*** Opening of Records to process ***

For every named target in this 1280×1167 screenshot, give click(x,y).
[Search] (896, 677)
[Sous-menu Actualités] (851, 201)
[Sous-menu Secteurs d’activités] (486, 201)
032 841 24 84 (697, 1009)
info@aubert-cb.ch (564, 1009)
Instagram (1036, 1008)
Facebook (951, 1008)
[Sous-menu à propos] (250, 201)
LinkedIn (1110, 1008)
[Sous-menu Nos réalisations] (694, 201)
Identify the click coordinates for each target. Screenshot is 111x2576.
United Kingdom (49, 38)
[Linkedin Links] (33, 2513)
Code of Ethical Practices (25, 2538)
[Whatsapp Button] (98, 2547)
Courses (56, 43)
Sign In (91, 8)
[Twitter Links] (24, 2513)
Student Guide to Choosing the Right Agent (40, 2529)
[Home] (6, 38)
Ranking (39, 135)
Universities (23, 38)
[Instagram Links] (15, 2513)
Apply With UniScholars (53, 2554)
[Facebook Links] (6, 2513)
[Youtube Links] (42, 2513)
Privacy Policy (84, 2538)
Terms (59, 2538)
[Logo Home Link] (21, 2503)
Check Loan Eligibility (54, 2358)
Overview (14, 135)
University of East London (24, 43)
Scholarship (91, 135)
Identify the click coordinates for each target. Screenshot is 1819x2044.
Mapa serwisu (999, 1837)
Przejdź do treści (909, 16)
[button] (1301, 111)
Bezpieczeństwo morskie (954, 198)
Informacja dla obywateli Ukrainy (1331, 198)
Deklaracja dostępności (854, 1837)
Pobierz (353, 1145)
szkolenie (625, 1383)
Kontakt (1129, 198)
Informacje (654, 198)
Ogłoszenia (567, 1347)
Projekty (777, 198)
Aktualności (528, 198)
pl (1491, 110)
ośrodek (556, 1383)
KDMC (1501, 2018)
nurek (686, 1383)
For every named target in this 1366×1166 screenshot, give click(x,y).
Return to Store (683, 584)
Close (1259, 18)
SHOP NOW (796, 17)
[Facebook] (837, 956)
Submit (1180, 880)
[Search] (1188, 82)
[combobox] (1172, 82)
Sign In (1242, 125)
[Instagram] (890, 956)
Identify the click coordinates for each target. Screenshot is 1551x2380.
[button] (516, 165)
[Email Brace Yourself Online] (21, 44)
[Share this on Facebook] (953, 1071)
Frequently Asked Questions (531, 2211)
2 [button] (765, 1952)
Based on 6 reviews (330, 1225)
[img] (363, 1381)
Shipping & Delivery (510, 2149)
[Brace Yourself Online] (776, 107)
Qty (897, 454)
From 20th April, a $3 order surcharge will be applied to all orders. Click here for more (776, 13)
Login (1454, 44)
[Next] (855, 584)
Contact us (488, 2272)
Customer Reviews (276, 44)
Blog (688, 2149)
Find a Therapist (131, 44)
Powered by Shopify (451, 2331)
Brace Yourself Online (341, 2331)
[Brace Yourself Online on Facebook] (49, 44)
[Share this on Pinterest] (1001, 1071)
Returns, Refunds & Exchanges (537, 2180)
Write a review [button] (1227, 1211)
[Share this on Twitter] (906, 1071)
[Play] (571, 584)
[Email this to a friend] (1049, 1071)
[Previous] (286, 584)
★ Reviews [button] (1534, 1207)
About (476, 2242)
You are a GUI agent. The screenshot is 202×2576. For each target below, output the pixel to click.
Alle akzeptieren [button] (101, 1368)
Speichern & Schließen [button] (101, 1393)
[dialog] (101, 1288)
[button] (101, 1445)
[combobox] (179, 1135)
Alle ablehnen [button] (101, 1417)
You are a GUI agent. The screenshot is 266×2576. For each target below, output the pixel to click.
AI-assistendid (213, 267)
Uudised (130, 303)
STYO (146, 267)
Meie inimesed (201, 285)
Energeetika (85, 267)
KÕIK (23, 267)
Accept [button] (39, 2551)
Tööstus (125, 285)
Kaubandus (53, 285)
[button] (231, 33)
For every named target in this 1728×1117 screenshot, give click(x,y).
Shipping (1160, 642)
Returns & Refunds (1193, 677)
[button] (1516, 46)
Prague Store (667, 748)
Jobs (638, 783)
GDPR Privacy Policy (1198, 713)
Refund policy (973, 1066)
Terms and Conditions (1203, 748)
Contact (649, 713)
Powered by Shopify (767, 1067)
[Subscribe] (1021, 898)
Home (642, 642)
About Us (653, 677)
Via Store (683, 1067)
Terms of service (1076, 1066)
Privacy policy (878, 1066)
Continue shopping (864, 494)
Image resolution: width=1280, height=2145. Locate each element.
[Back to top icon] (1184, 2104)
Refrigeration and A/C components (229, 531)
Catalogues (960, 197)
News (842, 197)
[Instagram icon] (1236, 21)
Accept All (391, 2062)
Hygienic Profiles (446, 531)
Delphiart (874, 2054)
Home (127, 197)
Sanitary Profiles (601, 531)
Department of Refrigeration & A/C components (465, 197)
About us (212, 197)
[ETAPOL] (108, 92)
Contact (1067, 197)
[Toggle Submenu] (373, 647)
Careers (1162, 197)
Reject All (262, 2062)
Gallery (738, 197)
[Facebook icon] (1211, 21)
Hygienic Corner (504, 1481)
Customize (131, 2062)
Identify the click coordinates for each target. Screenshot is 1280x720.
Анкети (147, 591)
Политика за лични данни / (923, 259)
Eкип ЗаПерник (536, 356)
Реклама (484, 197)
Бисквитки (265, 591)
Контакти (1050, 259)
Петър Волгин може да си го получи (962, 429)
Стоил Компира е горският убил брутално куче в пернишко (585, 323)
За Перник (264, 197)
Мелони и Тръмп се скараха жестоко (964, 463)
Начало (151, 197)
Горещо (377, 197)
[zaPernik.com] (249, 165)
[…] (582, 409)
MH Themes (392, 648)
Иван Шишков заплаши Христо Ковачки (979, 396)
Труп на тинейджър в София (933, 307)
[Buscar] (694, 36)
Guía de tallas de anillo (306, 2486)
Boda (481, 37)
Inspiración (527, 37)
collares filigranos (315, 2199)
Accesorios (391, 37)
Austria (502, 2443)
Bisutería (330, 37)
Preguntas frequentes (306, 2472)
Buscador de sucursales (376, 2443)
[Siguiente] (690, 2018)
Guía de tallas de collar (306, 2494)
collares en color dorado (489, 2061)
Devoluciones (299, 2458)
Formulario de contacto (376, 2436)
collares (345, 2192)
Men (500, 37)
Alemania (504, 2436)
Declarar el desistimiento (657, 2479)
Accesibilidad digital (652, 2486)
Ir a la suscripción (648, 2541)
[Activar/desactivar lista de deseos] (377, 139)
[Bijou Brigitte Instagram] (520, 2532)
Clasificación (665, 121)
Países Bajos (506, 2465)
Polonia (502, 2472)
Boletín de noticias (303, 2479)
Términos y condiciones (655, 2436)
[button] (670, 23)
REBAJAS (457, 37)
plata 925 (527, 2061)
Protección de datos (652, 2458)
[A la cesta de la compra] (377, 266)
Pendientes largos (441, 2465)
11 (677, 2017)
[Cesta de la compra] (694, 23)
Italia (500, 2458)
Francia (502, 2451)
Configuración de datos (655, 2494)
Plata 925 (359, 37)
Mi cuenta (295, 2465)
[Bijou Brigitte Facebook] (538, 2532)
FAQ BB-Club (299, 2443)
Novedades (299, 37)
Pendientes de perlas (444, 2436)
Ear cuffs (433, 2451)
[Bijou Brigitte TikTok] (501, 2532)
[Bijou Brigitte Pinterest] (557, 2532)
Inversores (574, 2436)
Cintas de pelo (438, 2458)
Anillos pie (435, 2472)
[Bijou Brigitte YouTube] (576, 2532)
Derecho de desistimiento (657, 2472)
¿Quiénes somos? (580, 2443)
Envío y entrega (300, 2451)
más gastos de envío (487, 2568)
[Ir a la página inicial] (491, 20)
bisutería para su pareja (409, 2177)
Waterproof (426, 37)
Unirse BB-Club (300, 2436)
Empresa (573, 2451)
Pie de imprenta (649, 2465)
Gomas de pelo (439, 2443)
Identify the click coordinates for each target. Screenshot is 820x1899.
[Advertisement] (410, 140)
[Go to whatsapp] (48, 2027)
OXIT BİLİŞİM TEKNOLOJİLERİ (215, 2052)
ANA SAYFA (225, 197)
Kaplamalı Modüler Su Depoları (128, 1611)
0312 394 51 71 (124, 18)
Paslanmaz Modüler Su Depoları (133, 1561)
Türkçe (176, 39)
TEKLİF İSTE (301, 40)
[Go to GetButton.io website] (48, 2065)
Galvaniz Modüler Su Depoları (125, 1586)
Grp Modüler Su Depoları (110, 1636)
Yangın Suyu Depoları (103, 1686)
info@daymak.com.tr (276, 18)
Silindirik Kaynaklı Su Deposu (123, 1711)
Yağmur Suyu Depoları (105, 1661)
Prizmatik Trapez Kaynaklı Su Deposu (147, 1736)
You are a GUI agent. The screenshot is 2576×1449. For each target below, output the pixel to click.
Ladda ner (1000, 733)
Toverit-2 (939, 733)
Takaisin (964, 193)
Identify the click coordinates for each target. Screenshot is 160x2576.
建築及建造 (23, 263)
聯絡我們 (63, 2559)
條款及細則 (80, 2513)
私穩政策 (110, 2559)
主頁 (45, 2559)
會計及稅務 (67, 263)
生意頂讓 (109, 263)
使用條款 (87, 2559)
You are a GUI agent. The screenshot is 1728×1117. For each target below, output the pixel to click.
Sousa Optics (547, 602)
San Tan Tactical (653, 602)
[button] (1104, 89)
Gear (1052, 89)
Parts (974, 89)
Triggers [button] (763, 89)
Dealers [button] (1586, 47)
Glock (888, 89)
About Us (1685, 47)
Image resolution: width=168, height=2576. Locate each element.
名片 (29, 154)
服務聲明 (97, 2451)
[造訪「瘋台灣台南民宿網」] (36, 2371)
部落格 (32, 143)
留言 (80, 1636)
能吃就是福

*** Close of Records to process ***

Directions for this task :: Out of the data above, give again only the lines starting at the one holding "[img] (363, 1381)" and ending at the one holding "Uudised (130, 303)", unchanged.

Task result ::
[img] (363, 1381)
Shipping & Delivery (510, 2149)
[Brace Yourself Online] (776, 107)
Qty (897, 454)
From 20th April, a $3 order surcharge will be applied to all orders. Click here for more (776, 13)
Login (1454, 44)
[Next] (855, 584)
Contact us (488, 2272)
Customer Reviews (276, 44)
Blog (688, 2149)
Find a Therapist (131, 44)
Powered by Shopify (451, 2331)
Brace Yourself Online (341, 2331)
[Brace Yourself Online on Facebook] (49, 44)
[Share this on Pinterest] (1001, 1071)
Returns, Refunds & Exchanges (537, 2180)
Write a review [button] (1227, 1211)
[Share this on Twitter] (906, 1071)
[Play] (571, 584)
[Email this to a friend] (1049, 1071)
[Previous] (286, 584)
★ Reviews [button] (1534, 1207)
About (476, 2242)
You are a GUI agent. The screenshot is 202×2576. For each target below, output the pixel to click.
Alle akzeptieren [button] (101, 1368)
Speichern & Schließen [button] (101, 1393)
[dialog] (101, 1288)
[button] (101, 1445)
[combobox] (179, 1135)
Alle ablehnen [button] (101, 1417)
You are a GUI agent. The screenshot is 266×2576. For each target below, output the pixel to click.
AI-assistendid (213, 267)
Uudised (130, 303)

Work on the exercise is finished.